DiscourseFan 3 days ago

Interesting but the paper suffers in certain respects within its methodology by conflating real probabilities vs theoretical probabilities.

Roulette, for instance, is only theoretically 38/1, but in actuality all roulette tables have imperfections such that certain numbers almost always get hit more than others; even certain colors, under extraordinary circumstances.

One could say: well, but isn't this the case for all probabilities? Not so: in the case of the lottery, the spread of numbers people tend to choose may not be so random, but the drawing itself is as close to random as possible. A run on the lottery is very different from a run on a roulette table and a run in baseball, or even a run in elections: there are forces, even if they aren't necessarily measurable, that determine these things and strict probabilistic analysis has no hold on these forces. It's almost certainly the case that a hurricane will hit Florida in September of 2025, even though nobody can precisely predict it, nobody would bet against it. It's just the same way with almost all chance in society, except for that which is already controlled from the outset.

  • notahacker 2 days ago

    > actuality all roulette tables have imperfections such that certain numbers almost always get hit more than others; even certain colors, under extraordinary circumstances

    Seems unlikely these imperfections are enough to shift it significantly from 1/38, based on both the variation in the geometry of roulette tables that's small enough to be non-obvious being tiny in comparison with the variation in croupier action, and the likelihood of casinos noticing any very long run deviation in the size of their edge (which is contingent upon customers hitting the zero pocket(s) with a certain frequency)

fastaguy88 3 days ago

One of the major breakthroughs in Bioinformatics was the recognition that local similarity scores (which can be thought of as runs of positive sequence similarity) are extreme-value distributed.[0] The logic of that discovery uses almost exactly the same mathematical argument as this paper [1], indeed I recognized some of the same equations.

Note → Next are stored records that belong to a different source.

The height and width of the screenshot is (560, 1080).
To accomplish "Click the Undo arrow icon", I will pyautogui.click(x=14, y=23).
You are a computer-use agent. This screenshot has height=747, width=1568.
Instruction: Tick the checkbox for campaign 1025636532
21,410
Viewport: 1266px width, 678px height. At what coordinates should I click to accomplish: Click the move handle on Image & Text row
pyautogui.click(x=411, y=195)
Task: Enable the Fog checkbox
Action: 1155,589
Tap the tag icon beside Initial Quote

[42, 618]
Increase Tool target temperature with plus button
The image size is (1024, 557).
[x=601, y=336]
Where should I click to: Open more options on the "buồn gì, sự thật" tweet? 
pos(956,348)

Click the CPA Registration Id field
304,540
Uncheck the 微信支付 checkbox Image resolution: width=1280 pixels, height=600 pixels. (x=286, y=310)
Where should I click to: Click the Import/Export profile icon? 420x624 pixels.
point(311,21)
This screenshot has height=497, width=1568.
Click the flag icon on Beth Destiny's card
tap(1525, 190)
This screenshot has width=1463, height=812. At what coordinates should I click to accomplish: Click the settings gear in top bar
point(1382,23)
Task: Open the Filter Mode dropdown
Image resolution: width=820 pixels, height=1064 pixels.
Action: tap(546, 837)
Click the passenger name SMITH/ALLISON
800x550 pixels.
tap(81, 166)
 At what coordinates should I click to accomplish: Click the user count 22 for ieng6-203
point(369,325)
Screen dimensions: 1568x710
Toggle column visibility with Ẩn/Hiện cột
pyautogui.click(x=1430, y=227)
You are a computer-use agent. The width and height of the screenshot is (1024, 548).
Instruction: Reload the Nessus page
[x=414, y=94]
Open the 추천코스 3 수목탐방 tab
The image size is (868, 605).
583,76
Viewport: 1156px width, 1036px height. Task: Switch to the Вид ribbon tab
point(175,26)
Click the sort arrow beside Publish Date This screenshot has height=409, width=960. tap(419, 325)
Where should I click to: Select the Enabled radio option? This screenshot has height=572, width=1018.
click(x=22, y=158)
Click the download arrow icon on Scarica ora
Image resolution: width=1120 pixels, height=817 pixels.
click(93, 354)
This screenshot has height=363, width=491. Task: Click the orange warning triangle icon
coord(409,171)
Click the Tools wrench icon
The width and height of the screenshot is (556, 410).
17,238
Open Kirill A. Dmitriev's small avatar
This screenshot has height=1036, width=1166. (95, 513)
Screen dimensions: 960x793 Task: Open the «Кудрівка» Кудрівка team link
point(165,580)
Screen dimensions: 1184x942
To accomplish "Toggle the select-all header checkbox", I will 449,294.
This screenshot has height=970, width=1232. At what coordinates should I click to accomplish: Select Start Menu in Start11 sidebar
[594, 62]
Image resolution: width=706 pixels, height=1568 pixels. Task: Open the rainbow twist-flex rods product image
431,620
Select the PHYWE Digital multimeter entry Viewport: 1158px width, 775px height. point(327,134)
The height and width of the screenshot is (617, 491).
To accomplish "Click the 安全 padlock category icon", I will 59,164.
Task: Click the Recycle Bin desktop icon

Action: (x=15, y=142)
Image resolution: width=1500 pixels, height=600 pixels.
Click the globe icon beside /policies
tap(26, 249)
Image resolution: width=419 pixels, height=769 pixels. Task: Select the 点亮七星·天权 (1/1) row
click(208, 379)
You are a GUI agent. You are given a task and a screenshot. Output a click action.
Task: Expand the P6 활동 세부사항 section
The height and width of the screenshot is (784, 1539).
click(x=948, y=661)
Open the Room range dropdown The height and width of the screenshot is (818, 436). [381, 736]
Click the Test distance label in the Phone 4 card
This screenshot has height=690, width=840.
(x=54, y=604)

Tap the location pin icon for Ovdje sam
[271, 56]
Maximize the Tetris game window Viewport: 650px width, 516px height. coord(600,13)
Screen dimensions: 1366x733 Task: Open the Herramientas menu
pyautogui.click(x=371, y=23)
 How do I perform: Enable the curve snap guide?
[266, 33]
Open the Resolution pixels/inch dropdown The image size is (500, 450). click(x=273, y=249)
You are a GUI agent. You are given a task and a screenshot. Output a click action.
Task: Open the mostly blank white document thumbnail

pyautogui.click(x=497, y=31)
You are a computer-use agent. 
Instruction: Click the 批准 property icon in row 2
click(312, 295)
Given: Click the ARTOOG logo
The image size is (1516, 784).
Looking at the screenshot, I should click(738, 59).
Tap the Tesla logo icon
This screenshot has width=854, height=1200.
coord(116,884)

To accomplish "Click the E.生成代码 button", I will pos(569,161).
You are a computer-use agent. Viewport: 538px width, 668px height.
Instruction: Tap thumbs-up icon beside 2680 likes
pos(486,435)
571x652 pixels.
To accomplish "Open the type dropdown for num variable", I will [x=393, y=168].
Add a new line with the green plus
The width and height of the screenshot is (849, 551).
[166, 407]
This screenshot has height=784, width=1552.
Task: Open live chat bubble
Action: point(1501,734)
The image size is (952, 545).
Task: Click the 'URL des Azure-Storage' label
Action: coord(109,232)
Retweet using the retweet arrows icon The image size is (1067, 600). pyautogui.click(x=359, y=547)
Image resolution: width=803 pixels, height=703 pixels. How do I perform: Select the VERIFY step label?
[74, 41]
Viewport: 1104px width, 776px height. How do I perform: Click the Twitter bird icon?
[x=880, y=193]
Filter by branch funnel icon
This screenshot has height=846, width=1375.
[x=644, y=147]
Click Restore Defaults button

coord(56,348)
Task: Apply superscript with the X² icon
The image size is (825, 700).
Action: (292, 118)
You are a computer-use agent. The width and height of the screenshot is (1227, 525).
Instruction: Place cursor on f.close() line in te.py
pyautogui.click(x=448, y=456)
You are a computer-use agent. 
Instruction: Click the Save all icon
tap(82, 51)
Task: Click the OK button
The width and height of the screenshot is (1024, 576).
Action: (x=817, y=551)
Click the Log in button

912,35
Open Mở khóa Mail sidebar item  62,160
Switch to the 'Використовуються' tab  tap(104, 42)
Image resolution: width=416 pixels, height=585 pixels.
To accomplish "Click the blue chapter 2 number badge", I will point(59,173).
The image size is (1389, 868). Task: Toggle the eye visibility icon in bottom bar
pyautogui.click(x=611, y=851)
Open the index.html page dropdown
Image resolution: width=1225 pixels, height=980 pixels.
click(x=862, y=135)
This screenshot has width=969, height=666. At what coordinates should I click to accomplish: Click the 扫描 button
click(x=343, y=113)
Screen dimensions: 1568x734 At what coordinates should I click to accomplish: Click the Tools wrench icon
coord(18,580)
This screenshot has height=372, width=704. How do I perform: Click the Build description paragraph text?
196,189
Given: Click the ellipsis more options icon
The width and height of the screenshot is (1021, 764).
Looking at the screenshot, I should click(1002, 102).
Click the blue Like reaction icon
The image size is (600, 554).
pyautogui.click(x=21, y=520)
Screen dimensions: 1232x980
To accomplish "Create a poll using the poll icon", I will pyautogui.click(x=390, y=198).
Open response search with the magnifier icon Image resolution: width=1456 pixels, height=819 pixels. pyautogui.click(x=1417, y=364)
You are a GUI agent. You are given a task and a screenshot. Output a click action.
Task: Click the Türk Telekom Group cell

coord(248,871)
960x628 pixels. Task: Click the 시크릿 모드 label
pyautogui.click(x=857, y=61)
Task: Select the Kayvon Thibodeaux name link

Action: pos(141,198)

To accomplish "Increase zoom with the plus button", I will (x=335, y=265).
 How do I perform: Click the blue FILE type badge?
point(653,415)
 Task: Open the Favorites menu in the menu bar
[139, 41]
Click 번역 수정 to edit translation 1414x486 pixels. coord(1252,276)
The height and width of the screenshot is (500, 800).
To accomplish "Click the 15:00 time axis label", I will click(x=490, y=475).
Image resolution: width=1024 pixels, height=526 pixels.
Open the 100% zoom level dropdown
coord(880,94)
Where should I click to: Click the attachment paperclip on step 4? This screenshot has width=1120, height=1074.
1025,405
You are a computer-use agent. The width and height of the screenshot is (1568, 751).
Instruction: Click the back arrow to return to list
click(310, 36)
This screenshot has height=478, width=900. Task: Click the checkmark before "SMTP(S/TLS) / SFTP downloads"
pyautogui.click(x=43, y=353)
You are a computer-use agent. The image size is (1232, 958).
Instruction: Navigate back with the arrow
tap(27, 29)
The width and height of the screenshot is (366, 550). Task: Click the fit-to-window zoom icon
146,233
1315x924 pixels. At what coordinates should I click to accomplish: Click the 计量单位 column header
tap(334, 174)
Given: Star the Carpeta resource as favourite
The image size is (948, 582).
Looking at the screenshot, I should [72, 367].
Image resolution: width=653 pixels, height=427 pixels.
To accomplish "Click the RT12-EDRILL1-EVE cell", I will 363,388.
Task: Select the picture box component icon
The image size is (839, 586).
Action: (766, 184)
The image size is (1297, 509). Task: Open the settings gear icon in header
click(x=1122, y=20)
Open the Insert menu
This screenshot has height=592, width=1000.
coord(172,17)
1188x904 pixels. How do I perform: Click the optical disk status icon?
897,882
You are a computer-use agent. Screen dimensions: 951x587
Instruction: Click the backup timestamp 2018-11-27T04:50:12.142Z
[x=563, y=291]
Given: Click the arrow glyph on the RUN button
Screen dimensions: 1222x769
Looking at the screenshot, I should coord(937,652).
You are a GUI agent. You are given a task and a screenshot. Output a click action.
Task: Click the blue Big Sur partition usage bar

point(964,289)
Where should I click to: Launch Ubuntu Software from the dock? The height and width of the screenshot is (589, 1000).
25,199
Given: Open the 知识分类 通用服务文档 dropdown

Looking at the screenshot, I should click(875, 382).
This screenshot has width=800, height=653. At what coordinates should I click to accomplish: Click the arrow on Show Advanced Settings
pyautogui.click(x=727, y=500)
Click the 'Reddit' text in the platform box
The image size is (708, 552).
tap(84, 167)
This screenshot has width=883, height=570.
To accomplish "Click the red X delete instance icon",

It is difficult to overstate the importance of this discovery for biology, as today, the vast vast majority of protein functional inferences for newly sequenced genomes are based on the statistics of long runs of sequence similarity.

[0] https://www.ncbi.nlm.nih.gov/BLAST/tutorial/Altschul-1.html [1] https://www.pnas.org/doi/epdf/10.1073/pnas.87.6.2264

treetalker 3 days ago

Long streaks, not runners’ long runs (which are also surprisingly predictable).

  • mcswell 3 days ago

    Unless of course a streaker does a long run.

nuancebydefault 4 days ago

I once saw on some website a chart with distribution of flat tire events. Often one does not encounter it in 10 years and suddenly 2 or 3 times in a year. Mathematically, chances of such distribution are quite high.

wenc 3 days ago

This is an interesting finding. There are two takeaways from the paper.

1. The length of streaks L for an independent Bernoulli process with success probability p (with q = 1-p) over n trials can easily be calculated.

L = log_{1/p} (n*q)

2. This estimate becomes more accurate as p decreases. Because the distribution of L is an extreme value distribution which gets more concentrated as p decreases.

This means for low values of p, L becomes more predictable and accurate.

I don’t know how this result will change my life, but at least now I know that I can predict streaks if I know p.

  • jonathan_landy 2 days ago

    First thing it makes we want to do is qualify success rates among individuals. Eg investors. Some are quite successful, but more so relative to what you’d expect give equal randomness?

SoftTalker 2 days ago

Randomness doesn't look random.

  • mannyv 16 hours ago

    I wonder if you can combine this with Benford's law to detect fraud.

    The author says that people who are making up "random" numbers generally won't put in identical sequences. Using that + Bedford = a good way to find faked data. But for this to work you need to understand the probabilities, which would be difficult to do for "natural" distributions?